======== Passage for review ========

It's interesting that the film industry has long had such
a reputation for being a place hospitable only to pretty
faces--and, indeed, it has usually been the Tyrones and
Hedys, the Elizabeths and Rocks, the Brads and Kieras
who grab the magazine covers and the biggest yelps
on the Hollywood red carpets. That said, let us not
forget that many of the most potent, most popular and
most celebrated stars in the history of the movies have
been quite the opposite - people who'd never get to
first base in a beauty contest even if their mother was
the sole judge. George Arliss, Wallace Beery, Marie
Dressler, Edward G. Robinson, Humphrey Bogart,
Ernest Borgnine, Jose Ferrer, Anna Magnani are only
a few of those on that long list. And of them all, maybe the least photogenic but most revered is our star of the
month for November, the bulky but brilliant Charles Laughton.

======== Provided data ========

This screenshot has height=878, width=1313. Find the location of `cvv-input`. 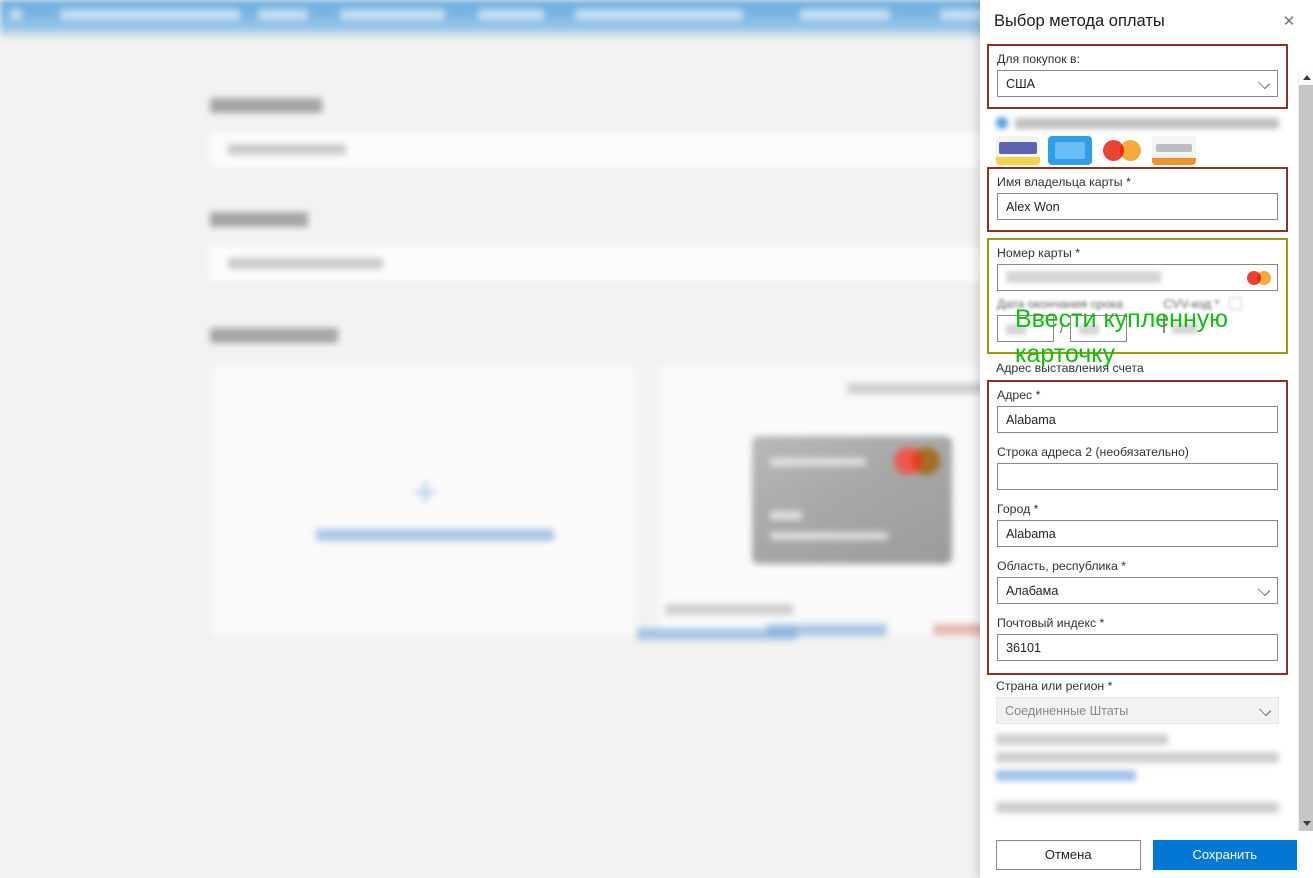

========

▶ [Activity]
Please continue the star-of-the-month piece on Charles Laughton, starting after its last sentence.

▶ [Response below]
Built somewhat akin to a tank made of rubber,
a perennial scowl planted on his bulldoggish face, he nonetheless dominated every scene in every movie
he was in, and did so not with actor's tricks but with acting genius. Billy Wilder, who directed Laughton in one
of his most famous films, the 1957 Witness for the Prosecution (airing Nov. 24) called him "the greatest actor
who ever lived." In a book by Cameron Crowe called Conversations with Wilder, the director told Crowe
that "Laughton was everything that you can dream of, times ten," adding, "He was a tremendous presence
with a wonderful vocal instrument. When he spoke to an audience, they knew. He did not just speak. He said
something. He was an absolute marvel." Wilder only worked with Laughton once but was about to work with
him again, signing him for a role in 1963's Irma La Douce, when the great actor died just before filming commenced.
("A sad, sad thing for everyone who knew him," said Wilder.)
One thing we plan to do this month
is show you the wide range of Laughton's screen work, just in case his performances in Wilder's courtroom
drama, or the 1935 blockbuster Mutiny on the Bounty in which he created an unforgettably villainous Captain
Bligh (airing Nov. 10), or 1939's The Hunchback of Notre Dame in which he is so heartbreaking tender as
a misshapen oddity of nature (showing Nov. 17), so far constitutes the extent of your acquaintance.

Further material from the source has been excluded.